What do we do when we simply cannot move on in life and, at the same time, simply cannot escape the pain that comes with not moving on?

On Following:
What is left for God to do in the soul when someone who stands between us and God has already decided how and where God will really be with us in life? The temptation, of course, is always to let someone else determine the nature of our spiritual life.

… every age lives with questions in progress.

Being a moral person and being a holy person – a fully developed spiritual person – are two different things.

There is no such thing, to the Buddhist, as eternal damnation.

Whatever we have been, we can change.

Idealism, of all the energies of the soul, may be one of its most vulnerable. Nothing else within us gives in so easily to failure, to rationalism, to doubt  — not love, not anger, not ambition. We lose a piece of idealism every time we choose to follow the rules of a society rather than its ideals. Every time we seek approval rather than understanding, rather than possibility, we close down another part of our souls.

… just because turkeys do not fly long distances does not make them failed birds.



Moshe Leib:
If someone comes to you and asks your help, you shall not turn him off with pious words, saying: ‘Have faith and take your troubles to God!’ You shall act as if there were no God, as if there were only one person in all the world who could help this person – only yourself.”

In the Far East, silence gives space. In the West, there is no silence and no space either.

We are being sorely tested in a society where we call medical insurance for babies and daycare for working mothers and food stamps for underpaid families “welfare for the poor” but then fail to call agricultural subsidies and corporate bailouts and tax breaks for the wealthy “welfare for the rich.”

We have no right to default on the price of being human.

Growing up in a Catholic school has a way of taking the grey out of life.

But when life gets divided into two realms – into the sacred and the secular – and when being in one is more religious than being in the other, then religion itself has gone astray. The danger of religious professionals lies only in the temptation to make such people substitutes for our own striving.

For the first time in history, happiness has become a commodity.

We can’t fill ourselves up with worthlessness and expect to find what is missing in us, or, even worse, to know in time how much we are really missing. We are restless for a reason.

The function of thought was not simply to preserve the past.

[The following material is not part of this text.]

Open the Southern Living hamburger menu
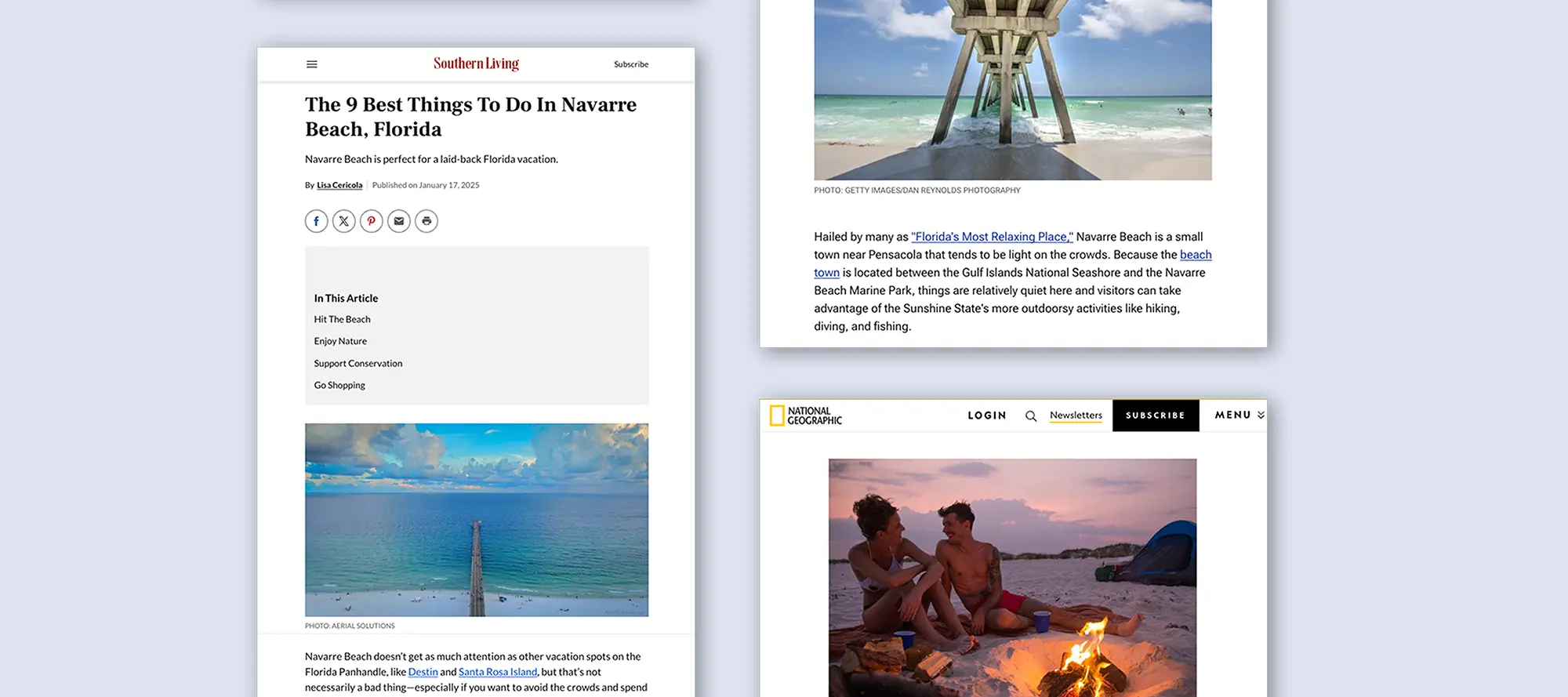 click(x=311, y=64)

Religion, often the cause of worldwide division and danger, ironically is meant to be the glue that binds us together as a human race. But for that to happen, we must all come to know, understand, and respect the other as well to take from all the very best answers they have to offer to the questions in our own lives. (Note – see, she knows, she sees the current problem. But, I think she didn’t go far enough with this conclusion…)

God, according to the Mishna:
“Better that the Jews leave me and keep my ways than that they believe in me and stop fulfilling the commandments.”
(Note – Jewish Atheism certainly has gained some ground.)

Recommendations and Final Thoughts

This book is a good demonstration of what the spiritual life can offer us, especially in our everyday lives. But there is a danger and a challenge that comes with it. Joan Chittister did not dare to escape her own comfort zone, which is well within the boundaries of the traditional and accepted religions of the world. The result is an inaccurate title and a tidy confirmation of the author’s core beliefs.

Religions are certainly more than sacred texts and this book is a good collection of illustrations beyond the usual trappings of set rules and beliefs. Religions are in some respects attempts to find, or maybe sometimes shape, the sacred within each individual. And this book does open that path to the reader. It is about how real people deal with the spiritual element of their lives.